**Problem statement:** Retype all data exactly as given. Pictures should not be retyped.

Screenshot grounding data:
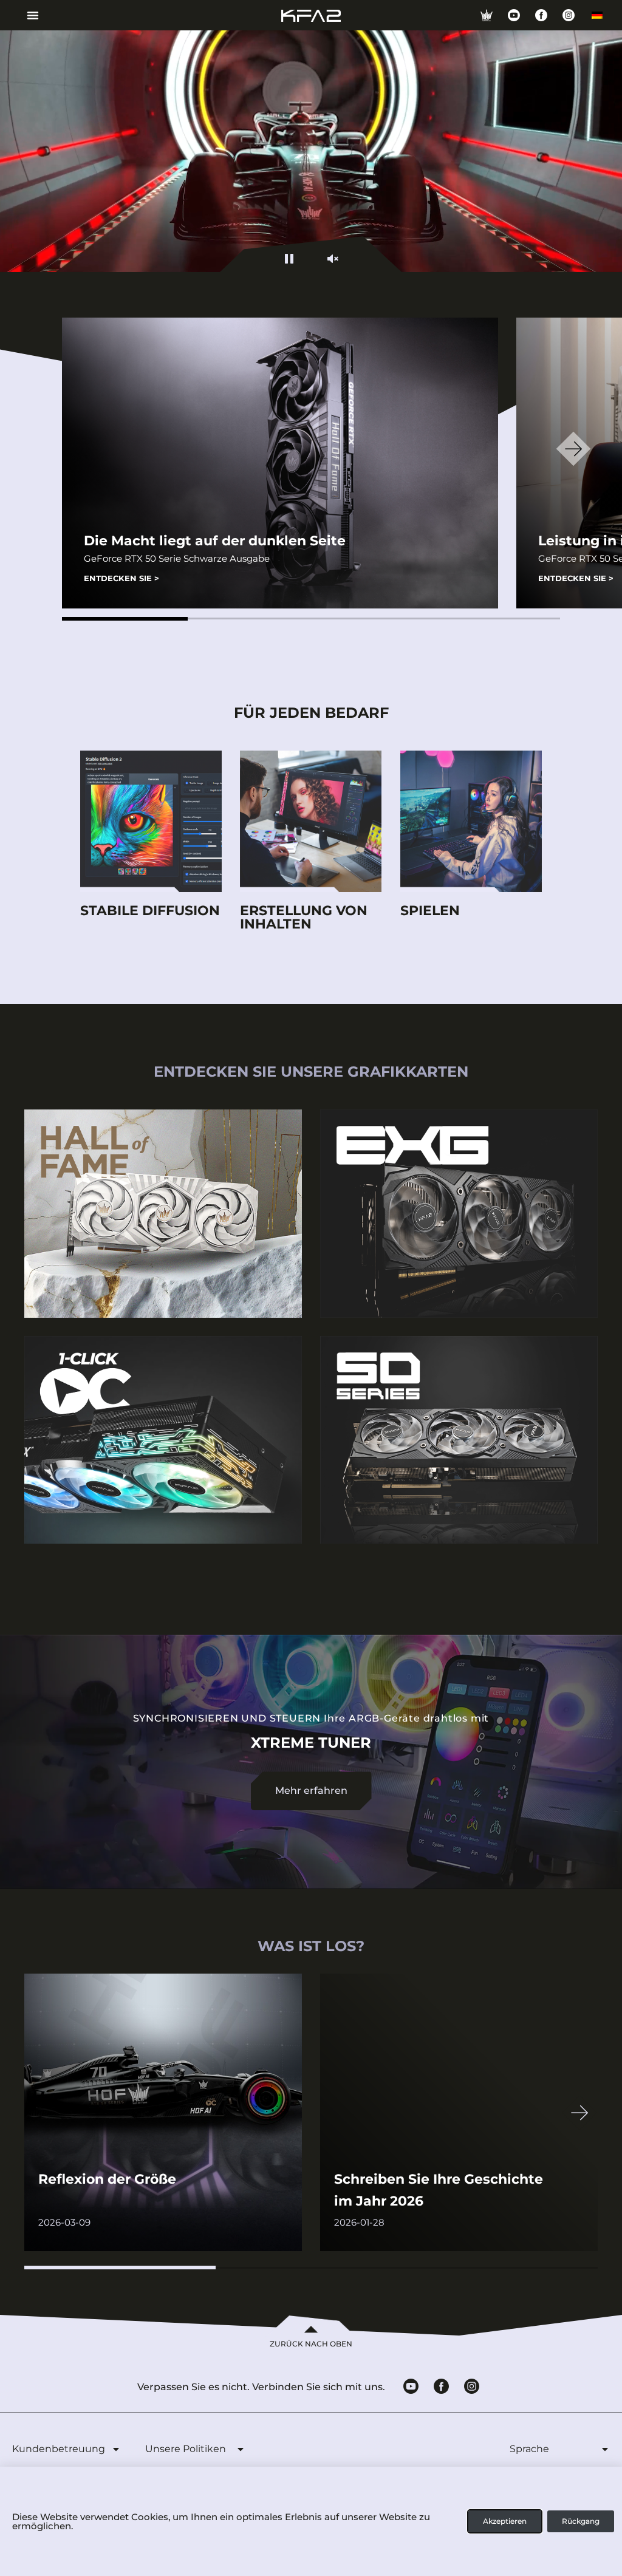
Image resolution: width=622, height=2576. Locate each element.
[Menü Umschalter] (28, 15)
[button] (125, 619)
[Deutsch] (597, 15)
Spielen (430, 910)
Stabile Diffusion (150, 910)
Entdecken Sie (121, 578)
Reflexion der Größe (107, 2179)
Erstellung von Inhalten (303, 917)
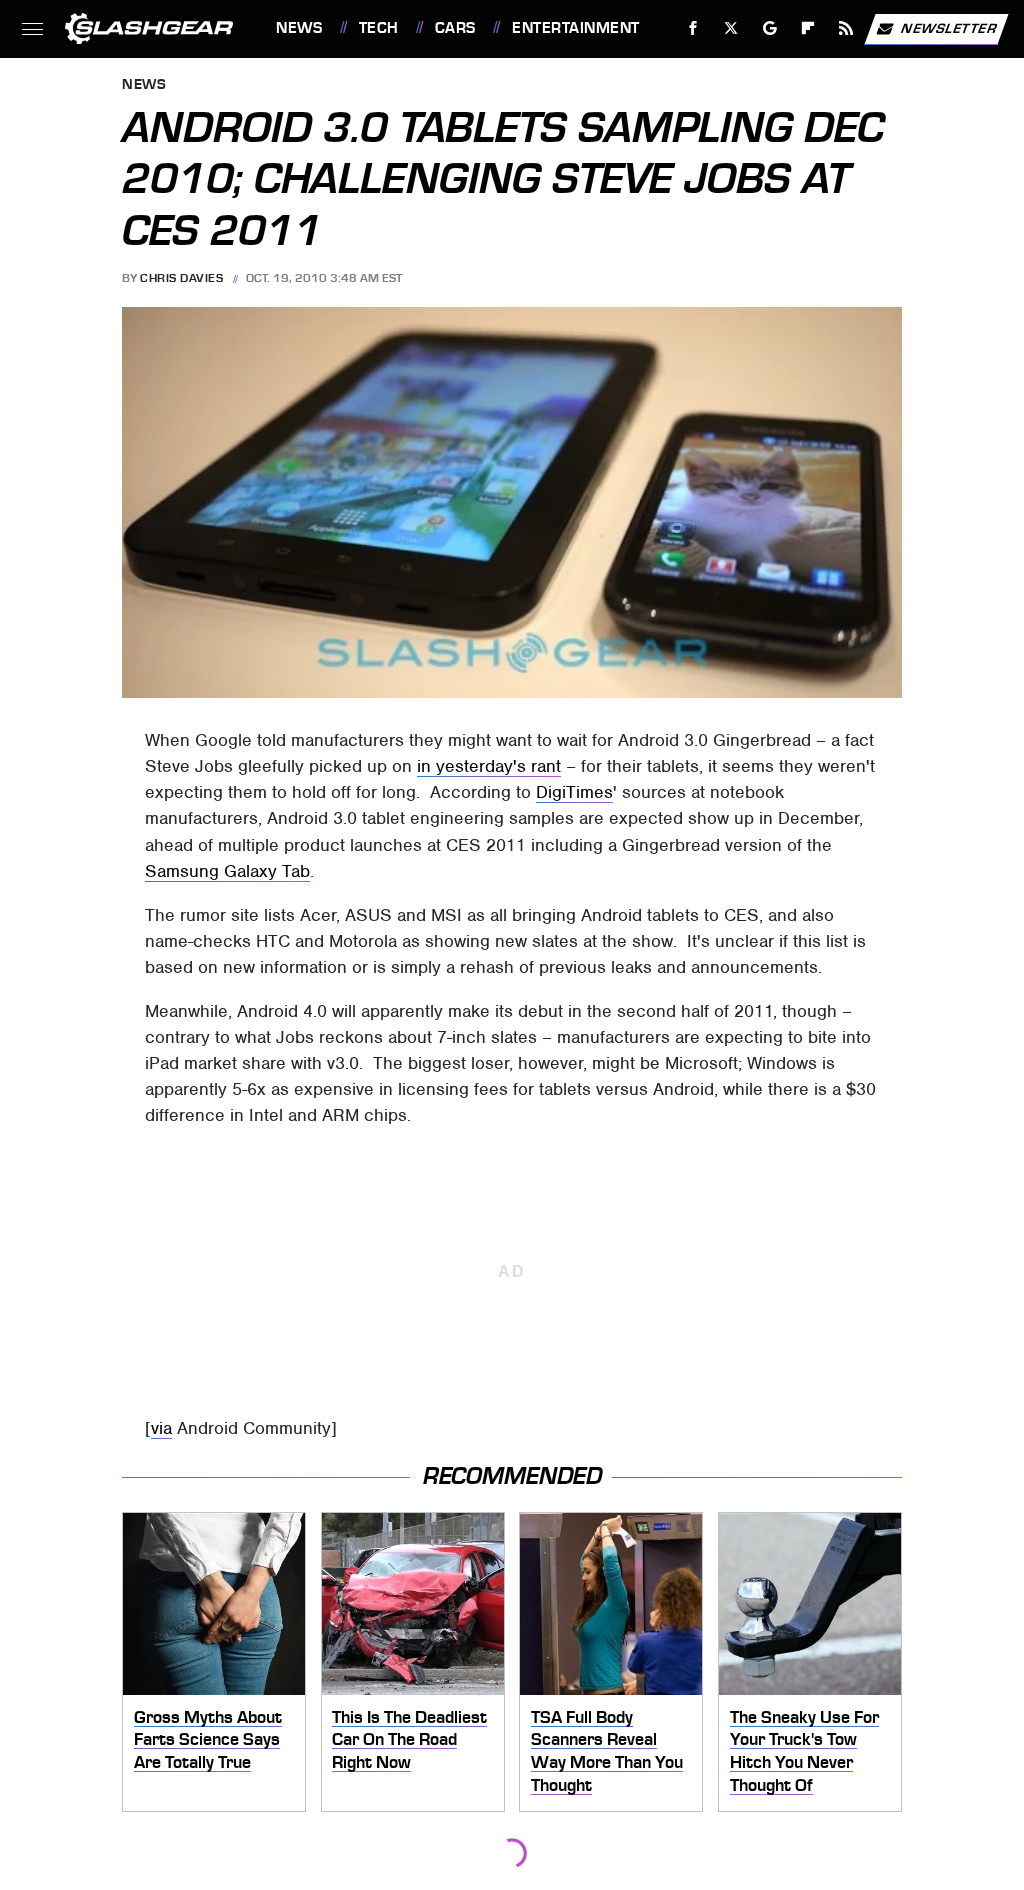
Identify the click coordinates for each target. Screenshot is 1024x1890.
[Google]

**Answer box:**
Image resolution: width=622, height=2576. Locate each element.
[Menü Umschalter] (28, 15)
[button] (125, 619)
[Deutsch] (597, 15)
Spielen (430, 910)
Stabile Diffusion (150, 910)
Entdecken Sie (121, 578)
Reflexion der Größe (107, 2179)
Erstellung von Inhalten (303, 917)
Identify the click coordinates for each target. Screenshot is 1024x1890.
[Google]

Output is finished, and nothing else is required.